Wednesday, August 08, 2012

Massive Health IT Outage: But, Of Course, Patient Safety Was Not Compromised

Having been 'Down Under' in Sydney addressing the Health Informatics Society of Australia on the need to slow down their national health IT program - and on the need to think critically about HIT seller public relations exaggerations and hubris - and being very busy, I missed this quite stunning story of a major health IT outage.

Just a typical "glitch":

Some lessons from a major outage
Posted on July 31, 2012
By Tony Collins

Last week Cerner had a major outage across the US. Its international customers might also have been affected.

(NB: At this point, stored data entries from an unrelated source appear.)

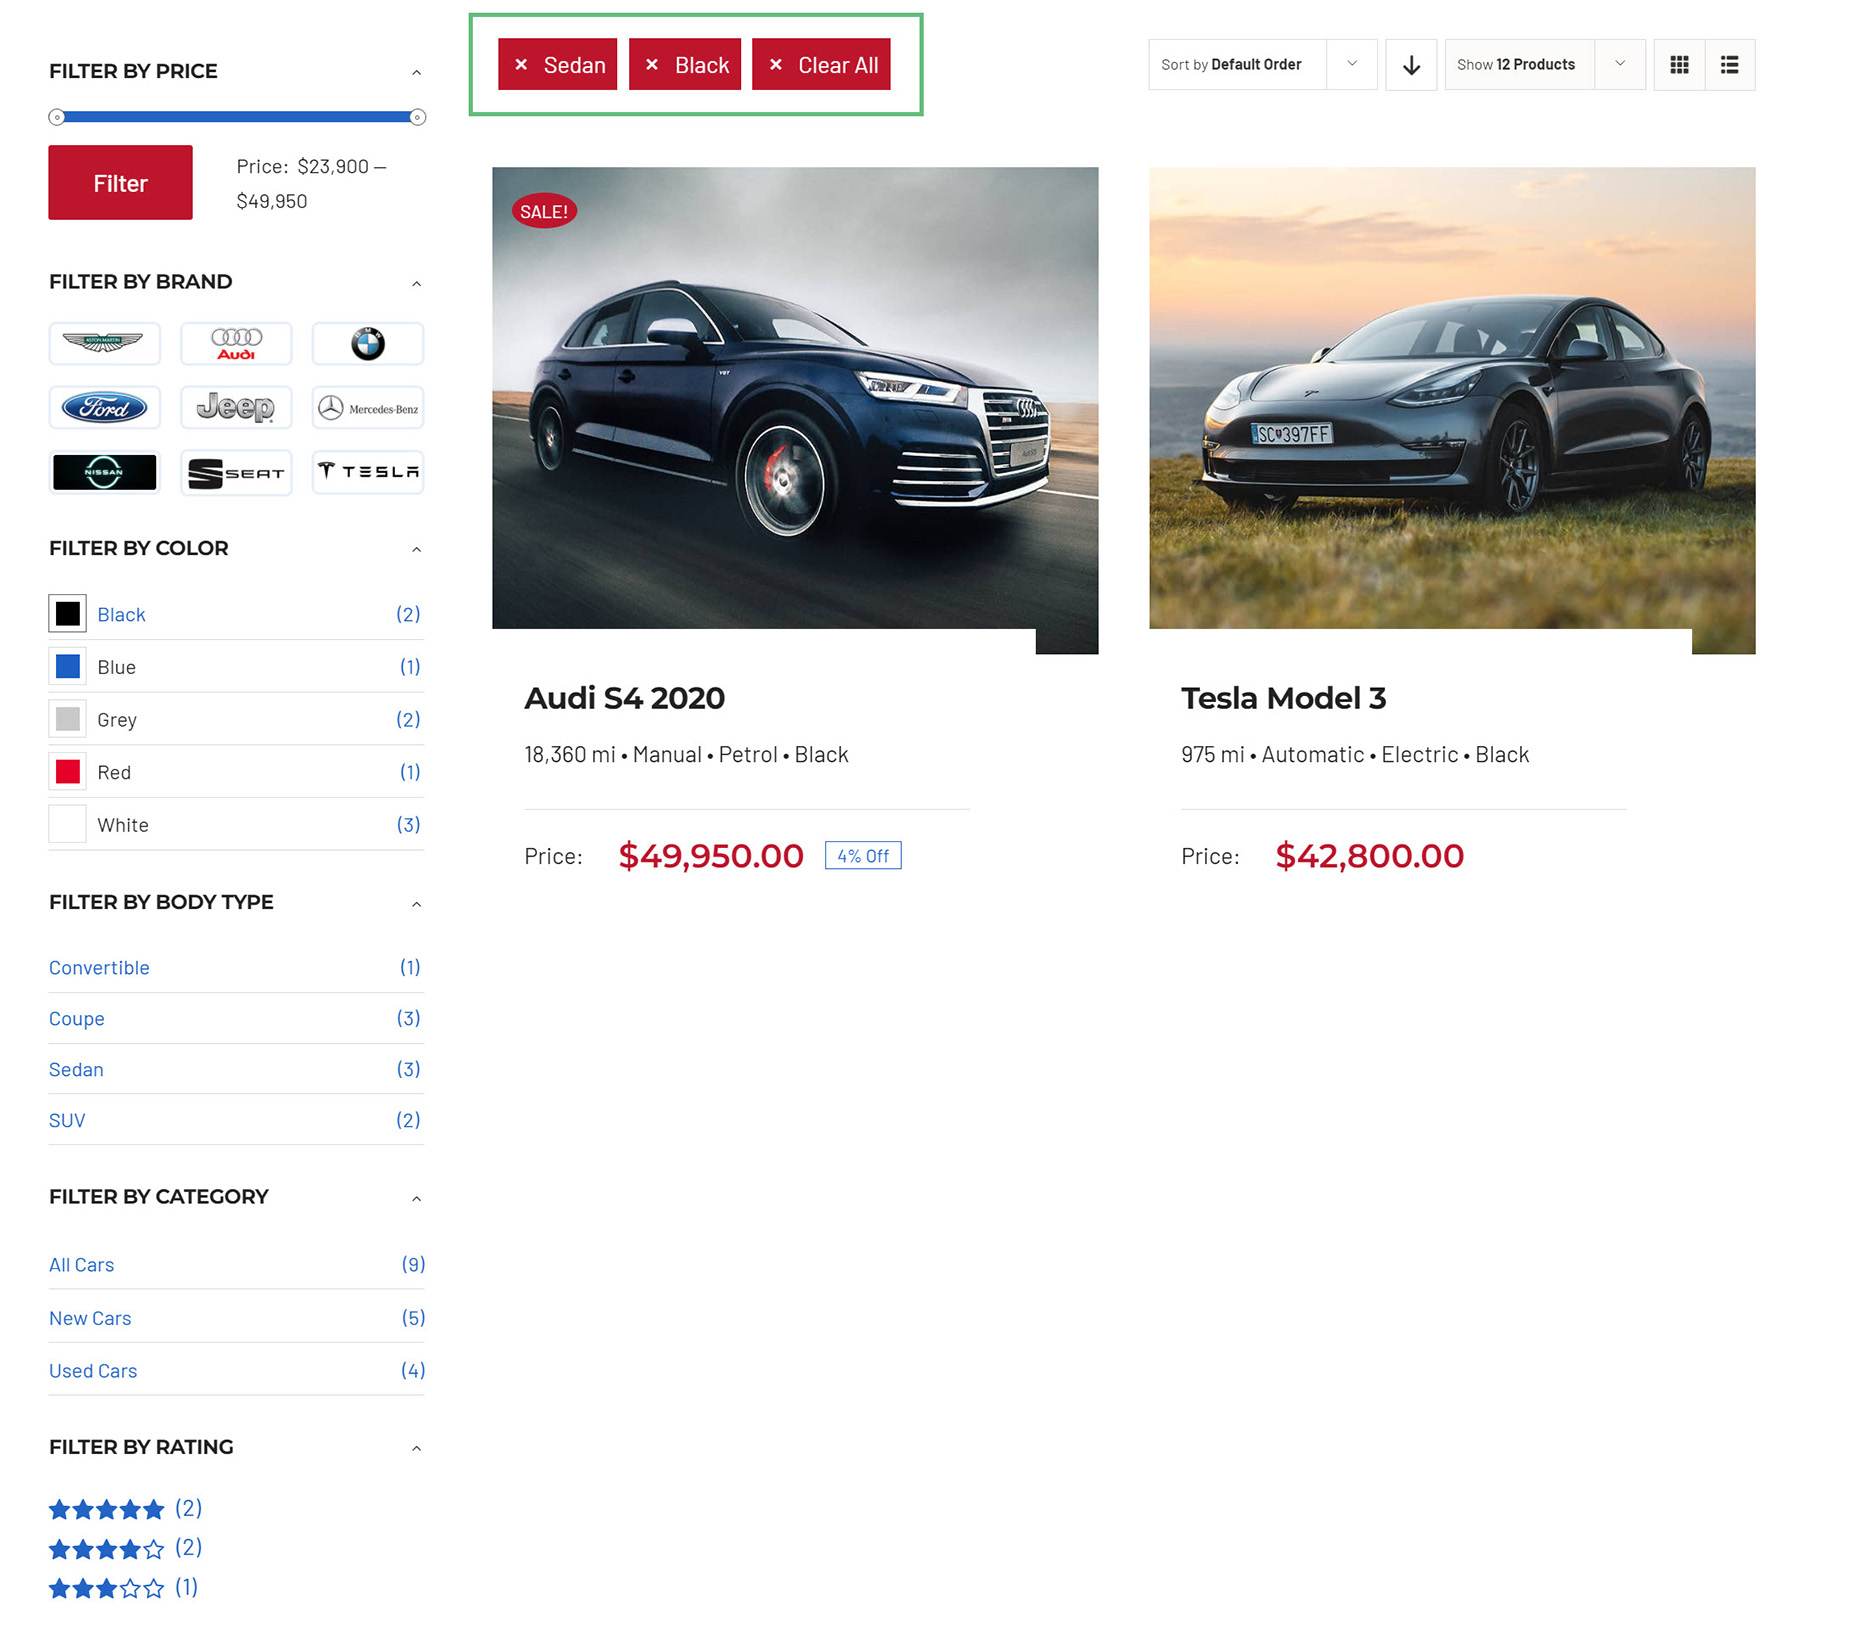Click the Jeep brand logo
The height and width of the screenshot is (1628, 1850).
coord(236,407)
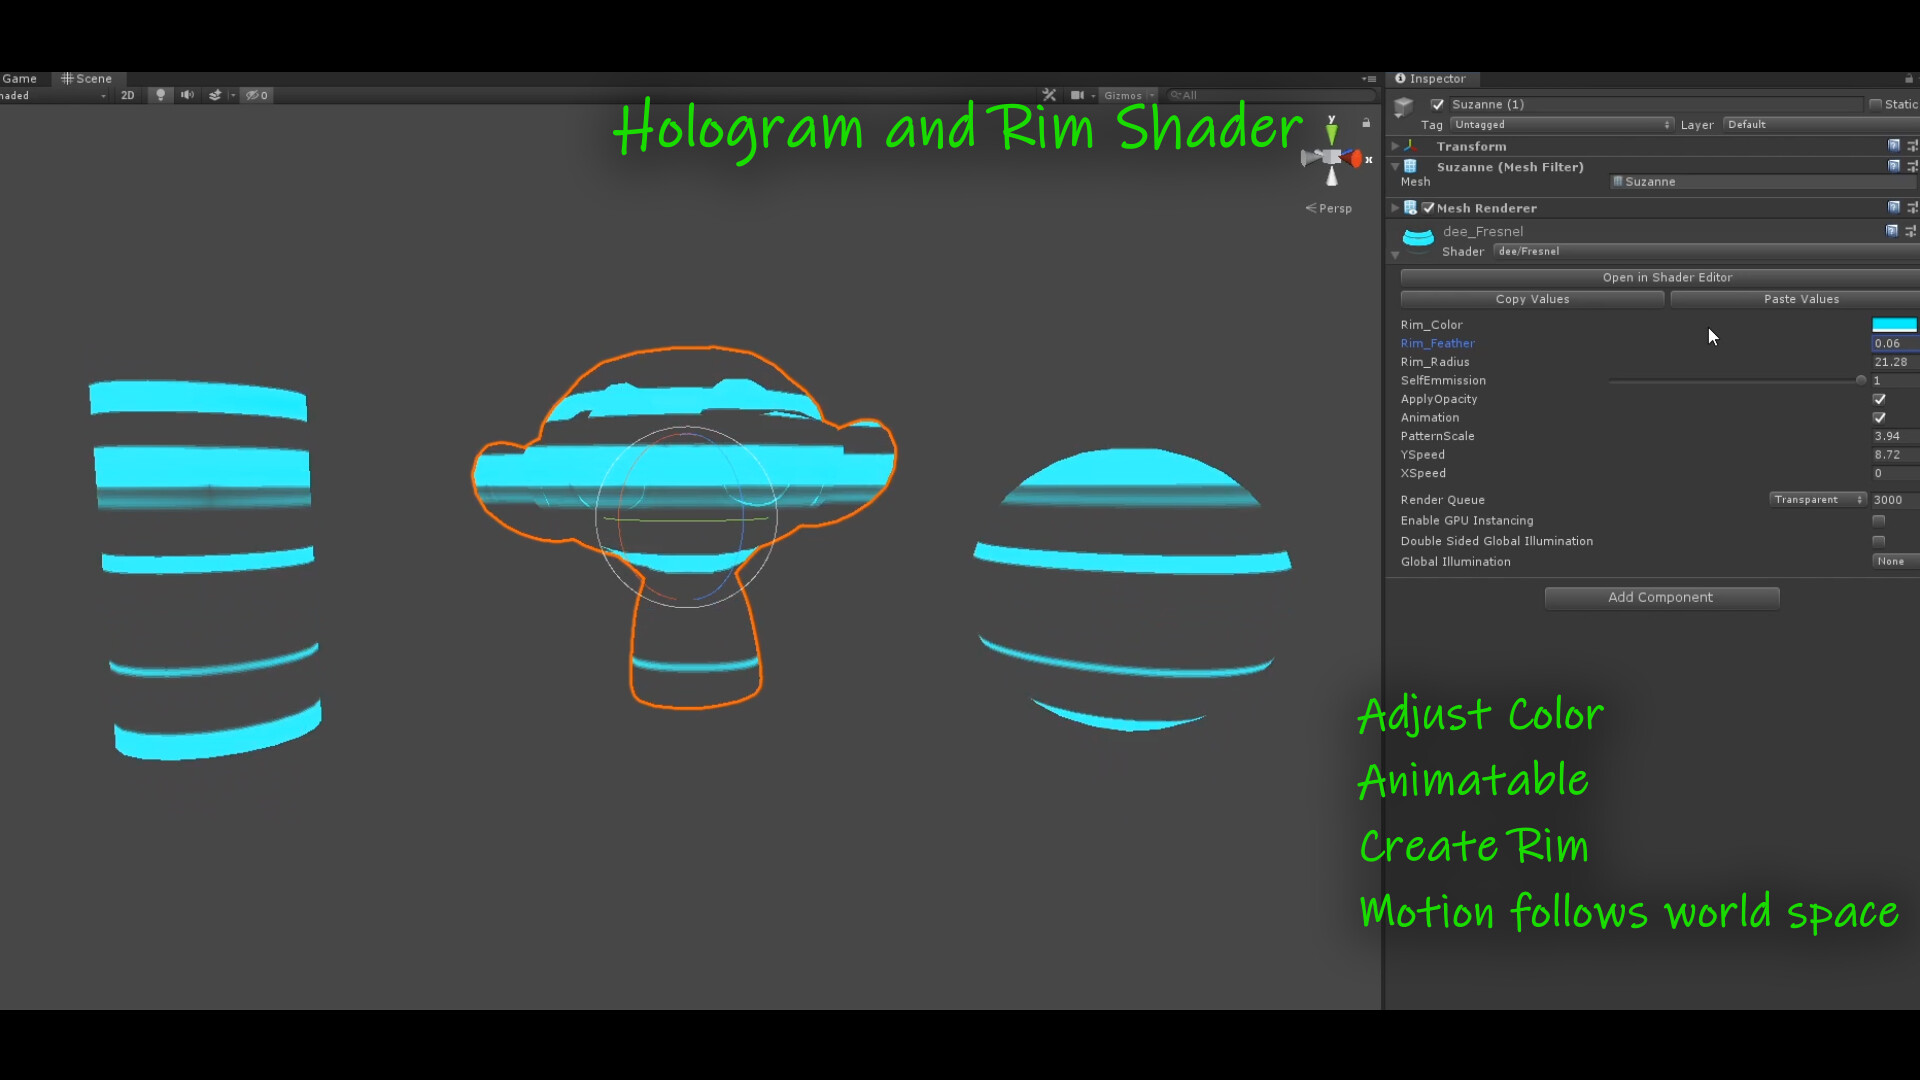1920x1080 pixels.
Task: Open the Render Queue Transparent dropdown
Action: pos(1817,499)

InformationWeek Healthcare reported that Cerner’s remote hosting service went down for about six hours on Monday, 23 July. It hit “hospital and physician practice clients all over the country”. Information Week said the unusual outage “reportedly took down the vendor’s entire network” and raised “new questions about the reliability of cloud-based hosting services”.

A Cerner spokesperson Kelli Christman told Information Week,

“Cerner’s remote-hosted clients experienced unscheduled downtime this week. Our clients all have downtime procedures in place to ensure patient safety.  [Meaning, for the most part, blank paper - ed.] The issue has been resolved and clients are back up and running. A human error caused the outage.  [I don't think they mean human error as in poor disaster recovery and business continuity engineering - ed.]  As a result, we are reviewing our training protocol and documented work instructions for any improvements that can be made.”

Christman did not respond to a question about how many Cerner clients were affected. HIStalk, a popular health IT blog, reported that hospital staff resorted to paper [if that was true, that paper was OK in an unplanned workflow disruption of major proportions, then why do we need to spend billions on health IT, one might ask? - ed.] but it is unclear whether they would have had access to the most recent information on patients.

One Tweet by @UhVeeNesh said “Thank you Cerner for being down all day. Just how I like to start my week…with the computer system crashing for all of NorCal [Northern California].”

Tony Collins is a commentator for ComputerWorldUK.com.  He's quoted me, as I wrote in my May 2011 post Key lesson from the NPfIT - The Tony Collins Blog.

This incident brings to life longstanding concerns about hospitals outsourcing their crucial functions to IT companies.  

Quite simply, I think it's insane, at least in the foreseeable future, as this example shows.

It also brings to mind the concerns that health IT, as an unregulated technology, causes dangers in hospitals with inadequate internal disaster and business continuity functions aside from fresh sheets of paper.  Such capabilities would likely be mandatory if health IT were meaningfully regulated.

The Joint Commission, for example, likely issued its stamp of approval for the affected hospitals, hospitals who had outsourced their crucial medical records functions to an outside party that sometimes went mute.  If someone was injured or died due to this outage, they would not care very much about the supposed advantages.

There's this in the article:

... “Issue appears to have something to do with DNS entries being deleted across RHO network and possible Active Directory corruption. Outage was across all North America clients as well as some international clients.”

Of course, patient safety was not compromised.

Finally:

Imagine being a patient, perhaps with a complex history, in extremis at the time of this outage.  

I, for one, do not want my own medical care nor that of my relatives and friends subject to cybernetic recordkeeping unreliability and incompetence like this, and the risk it creates.

-- SS

Aug. 8, 2012 addendum:

The Los Angeles Times covered this outage in a story aptly entitled "Patient data outage exposes risks of electronic medical records."

They write:

Dozens of hospitals across the country lost access to crucial electronic medical records for about five hours during a major computer outage last week, raising fresh concerns about whether poorly designed technology can compromise patient care.

My only comment is that the answer to this question is rather axiomatic.

They also quote Jacob Reider, acting chief medical officer at the federal Office of the National Coordinator for Health Information Technology, who said:

"These types of outages are quite rare and there's no way to completely eliminate human error"

This is precisely the type of political spin and misdirection I cautioned the Australian health authorities to evaluate critically.

Paper, unless there is a mass outbreak of use of disappearing ink, or locally hosted clinical IT, do not go blank en masse across multiple states and countries for any length of time, raising risk across multiple hospitals greatly, acutely and simultaneously.  (Locally hosted IT outages only cause "local" mayhem; see my further thoughts on this issue here).

-- SS

1 comment:

Anonymous said...

All patients are put at risk bgy this company, as you can see.

The doctors at these hospitals should be documenting their experiences in the outage in the event there are lawsuits.